Merkez Bankası olarak aldığımız kararların kredi piyasası üzerinde etkili olduğunu görmekteyiz. Temmuz ve Eylül aylarındaki faiz indirimleri ile birlikte mevduat ve kredi faizleri geriledi. Kredi faizlerindeki gerilemeyi hem firma hem ihtiyaç kredilerinde gözledik. Ayrıca, kredi büyüme hızı, tüketici kredilerinde daha belirgin olmak üzere yükselişe geçti ve kredi büyüme oranlarında ılımlı bir canlanma gözlendi. Parasal aktarım mekanizmasının gecikmeli etkilerine bağlı olarak önümüzdeki dönemde kredi piyasasındaki canlanmanın daha belirgin hale geldiğini görebiliriz.
Verimlilik artışına dayalı bir büyüme, fiyat istikrarının sürdürülebilirliğini güçlendirirken; fiyat istikrarının sağlanması belirsizliği azaltıp faizleri düşürmek suretiyle yatırımları ve büyüme potansiyelini destekler.
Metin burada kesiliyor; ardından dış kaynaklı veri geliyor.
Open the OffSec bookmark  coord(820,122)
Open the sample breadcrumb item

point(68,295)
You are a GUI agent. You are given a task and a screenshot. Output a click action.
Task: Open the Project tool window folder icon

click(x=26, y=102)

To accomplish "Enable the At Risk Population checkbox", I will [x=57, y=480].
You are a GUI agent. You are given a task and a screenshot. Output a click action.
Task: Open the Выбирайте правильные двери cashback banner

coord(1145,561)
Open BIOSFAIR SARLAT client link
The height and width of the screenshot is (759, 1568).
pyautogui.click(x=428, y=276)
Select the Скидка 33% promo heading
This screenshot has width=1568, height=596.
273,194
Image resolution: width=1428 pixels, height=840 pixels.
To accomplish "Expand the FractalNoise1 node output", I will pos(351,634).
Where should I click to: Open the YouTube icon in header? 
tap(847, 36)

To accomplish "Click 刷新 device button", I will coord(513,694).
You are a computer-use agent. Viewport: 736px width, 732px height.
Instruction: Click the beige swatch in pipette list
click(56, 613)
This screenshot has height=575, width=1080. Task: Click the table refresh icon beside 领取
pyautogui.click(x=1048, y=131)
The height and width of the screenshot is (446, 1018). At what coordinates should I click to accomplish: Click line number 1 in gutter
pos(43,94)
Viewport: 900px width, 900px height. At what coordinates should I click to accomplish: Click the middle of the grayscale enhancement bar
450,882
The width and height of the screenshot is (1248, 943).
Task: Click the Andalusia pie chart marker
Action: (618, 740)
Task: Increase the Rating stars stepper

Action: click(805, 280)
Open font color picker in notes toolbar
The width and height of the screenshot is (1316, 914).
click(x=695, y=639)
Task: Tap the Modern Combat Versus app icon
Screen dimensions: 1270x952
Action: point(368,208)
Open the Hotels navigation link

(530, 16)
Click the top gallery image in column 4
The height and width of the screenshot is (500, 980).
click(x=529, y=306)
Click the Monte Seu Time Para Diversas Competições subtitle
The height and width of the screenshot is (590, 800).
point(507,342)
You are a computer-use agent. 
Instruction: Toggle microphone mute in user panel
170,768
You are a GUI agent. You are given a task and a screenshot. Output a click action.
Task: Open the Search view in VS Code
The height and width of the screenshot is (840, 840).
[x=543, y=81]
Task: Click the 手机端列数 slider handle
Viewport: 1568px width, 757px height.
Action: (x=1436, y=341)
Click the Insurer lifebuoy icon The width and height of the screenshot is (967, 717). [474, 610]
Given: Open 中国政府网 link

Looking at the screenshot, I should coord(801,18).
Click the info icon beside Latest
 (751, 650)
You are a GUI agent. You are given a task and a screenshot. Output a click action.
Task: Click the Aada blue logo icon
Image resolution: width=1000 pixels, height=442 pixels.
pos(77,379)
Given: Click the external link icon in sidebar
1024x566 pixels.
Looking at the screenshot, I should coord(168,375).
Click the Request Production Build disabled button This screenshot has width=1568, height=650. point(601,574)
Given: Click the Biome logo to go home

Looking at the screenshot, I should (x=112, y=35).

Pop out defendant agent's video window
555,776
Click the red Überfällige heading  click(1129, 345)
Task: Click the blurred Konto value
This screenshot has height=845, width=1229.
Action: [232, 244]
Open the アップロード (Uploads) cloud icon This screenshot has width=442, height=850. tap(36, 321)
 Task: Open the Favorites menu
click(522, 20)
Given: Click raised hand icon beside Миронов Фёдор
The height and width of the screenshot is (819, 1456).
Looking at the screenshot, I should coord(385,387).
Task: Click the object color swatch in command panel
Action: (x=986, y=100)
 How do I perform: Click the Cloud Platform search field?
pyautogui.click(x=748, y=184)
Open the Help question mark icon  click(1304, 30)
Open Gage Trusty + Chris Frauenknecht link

Bu noktada, merkez bankalarının uyguladıkları para politikalarıyla fiyat istikrarı ve sürdürülebilir büyüme arasındaki ilişkiyi nasıl etkilediğine değinmek istiyorum. Bildiğiniz üzere, merkez bankaları uyguladıkları para politikası vasıtasıyla toplam talep, kredi koşulları ve benzeri makro değişkenleri etkilemek suretiyle nihayetinde enflasyon üzerinde belirleyici rol oynar. Merkez bankaları faiz politikasıyla yalnızca kısa vadeli faizi belirlemekte ve bu faiz “politika faizi” olarak adlandırılmaktadır. Merkez Bankasının politika faizi bir hafta vadeli repo ihale faiz oranı olarak belirlenmiştir. Para politikası öncelikle finansal sistemdeki fiyatlamaları etkiler. Maliyetleri değişen bankalar daha sonra diğer bazı başka faktörleri de dikkate almak suretiyle bu değişimi kredi ve mevduat faizlerine yansıtırlar.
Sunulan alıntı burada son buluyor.